Banúlacht’s work on human rights is underpinned by a feminist perspective and informed by an anti-racist position as a framework for analysis and action. Our approach includes a critical engagement with human rights frameworks that attempt to recognise, protect and promote women’s rights as human rights. We focus in particular on the need to protect and promote women’s economic, social and cultural rights. Banúlacht's work aims to provide the tools for women’s organisations in Ireland to promote, debate and raise awareness of international human rights frameworks as strategies both to provide concrete tools and forums for organising, and to catalyse lobbying by the women's sector for the creation of mechanisms for greater local, national, regional and international accountability.

For more information on Women's Economic Rights, see Banúlacht's November 2006 Gender and Development Bulletin, entitled, 'Realising Economic and Social Rights through Community Development'.
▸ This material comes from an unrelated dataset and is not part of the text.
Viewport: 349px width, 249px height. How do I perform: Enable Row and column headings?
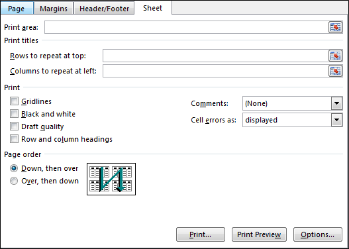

Key international human rights agreements

The Convention on the Elimination of all forms of Discrimination Against Women (CEDAW) and the Beijing Platform for Action (BPFA) are the two international human rights agreements which focus specifically on women’s human rights, recognising the indivisibility of economic, social, cultural, civil and political rights. CEDAW sets out the key international principles underpinning governments' obligation to take action in promoting and fulfilling gender equality and women's empowerment. The BPfA outlines strategic objectives and action in relation to twelve critical concerns: poverty, education, health, violence, armed conflict, the economy, power and decision-making, government structures to support equality, human rights, media, the environment and the girl child.

For more information on women's human rights, see the links below:

Convention on the Elimination of all forms of Discrimination Against Women (CEDAW)

For more information on how to use CEDAW see the website of the International Women's Rights Action Watch (Asia Pacific)

See also the Women's Human Rights Alliance (Ireland) website.

For more information on the BPFA, click here.

Millennium Development Goals

The international development policy framework which is the Millennium Declaration is a powerful synthesis of the goals of the UN conferences of the 1990s. It reiterates and reinforces the recognition within the UN human rights system of the equal importance of economic, social and cultural rights and political and civil rights. It also reinforces the centrality of gender equality to human rights and development. With their focus on, among other goals, the eradication of extreme poverty and hunger, the achievement of universal primary education, the promotion of gender equality and the empowerment of women, the improvement of maternal health and the combating of HIV/AIDS, malaria and other diseases, the MDGs reflect the vision of the Beijing Platform for Action (BPfA).

For more on Banúlacht's analysis of the MDGs, click here.

White Paper on Irish Aid

Irish governments have been consistent in bringing Ireland's commitments under the Beijing Platform for Action, CEDAW and the MDGs to the fore, most recently in the Gender Equality Policy and in the Irish Aid White Paper on Development Co-operation. The Irish Aid White Paper on Development Cooperation names gender equality as one of the four cross-cutting issues of its development policy and the promotion of human rights is widely acknowledged. The BPFA and CEDAW are specifically named, and there is a key decision ‘to increase our support for gender equality measures', as well as a specific section on gender and development. The approach to women's human rights and gender equality is outlined in more detail in Irish Aid's Gender Equality Policy, 2004. The Policy Goal of the Gender Equality Policy is: 'to support the achievement of gender equality as an essential component of sustainable human development. The Policy Objectives are to advance equal rights for women and men; to eliminate gender inequalities in access to, control of and benefit from resources and services; and to promote gender equality in political and economic power.